かざした手にそれが音もなく触れると、すぐに姿をかえて伝い流れる。
そしてあっという間に離れていった。








「いい加減にして下さい博士」
「少しばかり良かろうて」
「少しばかりと仰っても回数が多ければそれは少しではありません」
「まぁそう堅苦しいことを言うでない」
「誤魔化そうったってそうはいきません」
「だめったらダメったら駄目です」
「もう少しじゃよ、もう少し」
「いけません」
「けちくさいのう」
「何とでも。ていうか駄目っつってんでしょうが」



「うわぁ、何アレ珍しい」
「飲酒量制限」
ヒートマンがぽかんと呟いた言葉に、ゆったりとソファに機体を沈めるバブルマンが答えた。

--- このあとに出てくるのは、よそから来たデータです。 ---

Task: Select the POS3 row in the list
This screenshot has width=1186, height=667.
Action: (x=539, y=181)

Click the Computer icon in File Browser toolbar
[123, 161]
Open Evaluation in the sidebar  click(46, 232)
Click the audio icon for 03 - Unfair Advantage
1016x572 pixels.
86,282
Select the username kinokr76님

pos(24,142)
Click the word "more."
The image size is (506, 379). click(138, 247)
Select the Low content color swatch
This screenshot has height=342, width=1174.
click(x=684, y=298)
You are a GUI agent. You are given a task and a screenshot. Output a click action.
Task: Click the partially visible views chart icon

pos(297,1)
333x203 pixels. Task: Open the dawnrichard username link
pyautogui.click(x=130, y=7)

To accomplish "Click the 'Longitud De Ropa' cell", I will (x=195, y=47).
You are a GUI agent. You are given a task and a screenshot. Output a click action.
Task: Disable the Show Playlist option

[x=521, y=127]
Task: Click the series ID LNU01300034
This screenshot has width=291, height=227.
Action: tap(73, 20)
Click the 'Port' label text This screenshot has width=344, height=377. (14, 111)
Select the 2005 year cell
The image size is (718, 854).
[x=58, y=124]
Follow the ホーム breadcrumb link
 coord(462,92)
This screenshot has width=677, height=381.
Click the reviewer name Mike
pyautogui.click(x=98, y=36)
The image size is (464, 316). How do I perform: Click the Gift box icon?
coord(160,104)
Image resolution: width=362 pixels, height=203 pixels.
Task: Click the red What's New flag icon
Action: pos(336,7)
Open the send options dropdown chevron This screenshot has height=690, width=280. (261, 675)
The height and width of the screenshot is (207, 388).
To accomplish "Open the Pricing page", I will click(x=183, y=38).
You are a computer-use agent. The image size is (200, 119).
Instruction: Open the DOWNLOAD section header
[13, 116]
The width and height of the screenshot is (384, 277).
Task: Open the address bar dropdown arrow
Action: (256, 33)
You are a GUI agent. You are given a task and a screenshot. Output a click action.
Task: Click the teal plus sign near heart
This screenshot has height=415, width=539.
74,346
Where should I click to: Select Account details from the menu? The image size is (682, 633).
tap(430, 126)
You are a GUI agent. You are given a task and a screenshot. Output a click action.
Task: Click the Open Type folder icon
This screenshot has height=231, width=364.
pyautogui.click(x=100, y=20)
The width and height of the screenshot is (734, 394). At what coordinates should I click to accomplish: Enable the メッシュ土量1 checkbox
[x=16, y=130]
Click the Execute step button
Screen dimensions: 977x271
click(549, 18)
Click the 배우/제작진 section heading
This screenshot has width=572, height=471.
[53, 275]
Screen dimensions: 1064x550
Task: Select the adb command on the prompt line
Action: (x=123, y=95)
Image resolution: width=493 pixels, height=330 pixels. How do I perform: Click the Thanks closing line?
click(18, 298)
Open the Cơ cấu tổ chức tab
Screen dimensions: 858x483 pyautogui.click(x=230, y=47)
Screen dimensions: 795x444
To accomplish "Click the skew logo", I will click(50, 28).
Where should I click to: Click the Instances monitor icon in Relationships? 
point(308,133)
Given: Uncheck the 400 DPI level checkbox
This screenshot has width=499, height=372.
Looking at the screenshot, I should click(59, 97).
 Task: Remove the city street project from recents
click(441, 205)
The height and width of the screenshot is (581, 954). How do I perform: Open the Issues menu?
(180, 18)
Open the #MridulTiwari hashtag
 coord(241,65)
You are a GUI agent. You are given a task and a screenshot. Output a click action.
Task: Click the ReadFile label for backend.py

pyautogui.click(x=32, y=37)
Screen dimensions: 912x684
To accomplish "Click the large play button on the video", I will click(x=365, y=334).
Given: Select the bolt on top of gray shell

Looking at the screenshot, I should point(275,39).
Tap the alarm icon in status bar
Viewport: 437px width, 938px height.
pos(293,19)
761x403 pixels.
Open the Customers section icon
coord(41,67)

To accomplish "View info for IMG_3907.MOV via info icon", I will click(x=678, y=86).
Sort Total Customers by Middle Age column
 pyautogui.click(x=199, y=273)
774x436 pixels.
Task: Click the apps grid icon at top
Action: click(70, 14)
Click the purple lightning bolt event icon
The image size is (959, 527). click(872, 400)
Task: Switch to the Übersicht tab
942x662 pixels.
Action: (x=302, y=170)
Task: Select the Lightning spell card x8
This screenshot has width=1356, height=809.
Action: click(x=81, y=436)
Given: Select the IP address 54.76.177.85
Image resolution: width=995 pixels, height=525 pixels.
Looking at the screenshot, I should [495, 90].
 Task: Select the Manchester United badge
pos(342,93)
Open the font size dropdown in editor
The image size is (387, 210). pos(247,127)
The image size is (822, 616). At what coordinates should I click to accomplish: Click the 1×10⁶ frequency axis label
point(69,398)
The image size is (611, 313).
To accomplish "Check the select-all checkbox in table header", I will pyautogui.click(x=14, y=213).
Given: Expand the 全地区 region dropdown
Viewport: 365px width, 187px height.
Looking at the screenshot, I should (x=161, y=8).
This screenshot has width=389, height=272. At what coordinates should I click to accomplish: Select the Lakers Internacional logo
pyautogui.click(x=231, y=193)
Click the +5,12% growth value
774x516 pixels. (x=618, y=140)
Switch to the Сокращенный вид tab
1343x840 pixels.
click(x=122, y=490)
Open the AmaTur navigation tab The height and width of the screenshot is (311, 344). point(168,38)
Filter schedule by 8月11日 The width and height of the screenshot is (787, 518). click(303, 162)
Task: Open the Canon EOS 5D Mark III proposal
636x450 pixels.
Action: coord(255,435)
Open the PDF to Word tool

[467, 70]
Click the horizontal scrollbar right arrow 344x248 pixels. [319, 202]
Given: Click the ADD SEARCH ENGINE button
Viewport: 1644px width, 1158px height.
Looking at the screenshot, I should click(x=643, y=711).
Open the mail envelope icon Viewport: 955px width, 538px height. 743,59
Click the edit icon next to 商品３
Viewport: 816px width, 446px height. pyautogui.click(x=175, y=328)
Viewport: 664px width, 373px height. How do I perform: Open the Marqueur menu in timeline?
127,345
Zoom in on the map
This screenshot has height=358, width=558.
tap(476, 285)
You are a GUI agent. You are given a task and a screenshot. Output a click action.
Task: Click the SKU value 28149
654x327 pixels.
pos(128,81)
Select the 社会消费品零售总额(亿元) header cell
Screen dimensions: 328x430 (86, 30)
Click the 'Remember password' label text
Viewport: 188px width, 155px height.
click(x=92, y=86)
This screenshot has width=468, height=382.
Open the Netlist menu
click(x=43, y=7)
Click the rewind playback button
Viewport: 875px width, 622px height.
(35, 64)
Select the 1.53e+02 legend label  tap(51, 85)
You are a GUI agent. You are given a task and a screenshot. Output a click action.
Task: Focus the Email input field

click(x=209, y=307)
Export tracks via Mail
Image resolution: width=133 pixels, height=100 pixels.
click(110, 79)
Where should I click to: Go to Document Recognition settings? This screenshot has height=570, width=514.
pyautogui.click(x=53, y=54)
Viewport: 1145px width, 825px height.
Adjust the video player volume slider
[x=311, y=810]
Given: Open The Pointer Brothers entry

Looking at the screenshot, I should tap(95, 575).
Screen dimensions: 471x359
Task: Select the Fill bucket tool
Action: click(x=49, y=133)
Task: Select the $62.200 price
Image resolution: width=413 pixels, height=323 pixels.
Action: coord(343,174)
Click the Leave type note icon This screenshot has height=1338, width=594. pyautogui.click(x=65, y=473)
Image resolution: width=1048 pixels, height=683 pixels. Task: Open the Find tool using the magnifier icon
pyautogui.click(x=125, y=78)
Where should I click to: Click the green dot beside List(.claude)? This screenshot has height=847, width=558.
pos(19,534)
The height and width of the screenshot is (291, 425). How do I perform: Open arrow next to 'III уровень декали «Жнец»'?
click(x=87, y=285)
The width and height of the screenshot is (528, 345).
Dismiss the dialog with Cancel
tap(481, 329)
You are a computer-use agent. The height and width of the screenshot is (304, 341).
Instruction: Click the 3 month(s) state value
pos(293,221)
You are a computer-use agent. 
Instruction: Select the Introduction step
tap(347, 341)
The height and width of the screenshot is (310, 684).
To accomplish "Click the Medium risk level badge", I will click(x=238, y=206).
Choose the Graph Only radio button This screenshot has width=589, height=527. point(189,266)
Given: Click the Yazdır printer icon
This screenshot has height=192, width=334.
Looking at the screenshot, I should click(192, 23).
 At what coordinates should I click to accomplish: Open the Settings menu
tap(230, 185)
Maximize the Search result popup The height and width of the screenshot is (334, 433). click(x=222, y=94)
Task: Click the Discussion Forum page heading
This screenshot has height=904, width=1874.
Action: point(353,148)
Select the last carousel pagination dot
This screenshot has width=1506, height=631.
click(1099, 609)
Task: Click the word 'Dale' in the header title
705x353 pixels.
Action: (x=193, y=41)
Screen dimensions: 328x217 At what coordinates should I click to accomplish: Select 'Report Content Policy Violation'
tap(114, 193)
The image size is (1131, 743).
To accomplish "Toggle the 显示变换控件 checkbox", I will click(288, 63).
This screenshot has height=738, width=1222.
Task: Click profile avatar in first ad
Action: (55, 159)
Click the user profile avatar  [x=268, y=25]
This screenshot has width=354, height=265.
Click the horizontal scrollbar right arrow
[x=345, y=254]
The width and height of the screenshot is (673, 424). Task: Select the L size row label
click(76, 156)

少し驚きに固まっているヒートマンを余所に、バブルマンはのんびりとワインを傾ける。
傍には空のボトルが数本転がっていた。
そのボトル群の向こうには酔っぱらってボムを投げあって遊んでいるクラッシュマンと
クイックマンの姿があり、それを止めにというか激昂して折檻に入ろうとする
エアーマンと、どうしたらいいのかとおろおろしているウッドマンがいる。
───今日はクリスマス・イヴ。
そしてメタルマンをはじめとしてウッドマンまでのナンバーズの製作記念日でも
あるため、祝いの催しがワイリー基地にて開かれていた。
しかし、そんな賑やかで物騒な騒ぎの隅。
ヒートマンが不思議そうなコメントをした先。
ボムが爆発しそうだとか馬鹿がバカやってるだとかどこ吹く風、全く空気の違う、
しかしこちらも和やかでない一角があった。
我らが父、ワイリーが、長兄機と六兄機に囲まれて───というか拘束されている。
ワイリーの右手を深紅の手が、左手を白い手が掴んでいた。
メタルマンとフラッシュマンが、ワイリーに厳しい顔をして突っ込みを入れまくっている。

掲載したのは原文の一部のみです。